- EXERCISE REQUIREMENTS:
The expected output is each line in the data below that includes the string "computer".

======== SUPPLIED RECORDS ========

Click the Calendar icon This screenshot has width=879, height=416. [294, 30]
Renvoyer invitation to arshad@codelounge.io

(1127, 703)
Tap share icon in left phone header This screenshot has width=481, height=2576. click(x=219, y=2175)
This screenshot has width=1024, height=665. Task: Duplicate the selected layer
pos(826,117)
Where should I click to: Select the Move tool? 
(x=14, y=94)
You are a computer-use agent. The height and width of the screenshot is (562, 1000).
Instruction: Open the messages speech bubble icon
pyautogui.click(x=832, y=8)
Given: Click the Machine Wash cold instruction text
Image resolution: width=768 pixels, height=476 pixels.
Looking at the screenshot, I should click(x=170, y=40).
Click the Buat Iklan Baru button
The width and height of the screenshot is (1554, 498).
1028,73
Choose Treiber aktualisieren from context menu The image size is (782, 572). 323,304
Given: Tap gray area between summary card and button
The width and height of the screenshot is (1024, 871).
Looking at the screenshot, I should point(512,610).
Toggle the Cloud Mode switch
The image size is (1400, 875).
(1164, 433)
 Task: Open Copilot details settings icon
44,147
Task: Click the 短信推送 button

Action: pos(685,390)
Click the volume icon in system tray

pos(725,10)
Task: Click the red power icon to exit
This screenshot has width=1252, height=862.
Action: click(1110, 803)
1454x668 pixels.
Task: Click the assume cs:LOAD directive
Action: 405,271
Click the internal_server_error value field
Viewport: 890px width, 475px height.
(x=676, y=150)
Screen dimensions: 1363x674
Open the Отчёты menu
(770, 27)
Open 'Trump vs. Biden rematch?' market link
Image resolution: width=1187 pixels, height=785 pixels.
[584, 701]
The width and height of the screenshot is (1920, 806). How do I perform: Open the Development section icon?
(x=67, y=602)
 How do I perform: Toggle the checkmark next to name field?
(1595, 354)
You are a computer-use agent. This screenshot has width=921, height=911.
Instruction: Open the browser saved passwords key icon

========

- YOUR RESPONSE:
You are a computer-use agent. The height and width of the screenshot is (562, 1000).
You are a computer-use agent. This screenshot has width=921, height=911.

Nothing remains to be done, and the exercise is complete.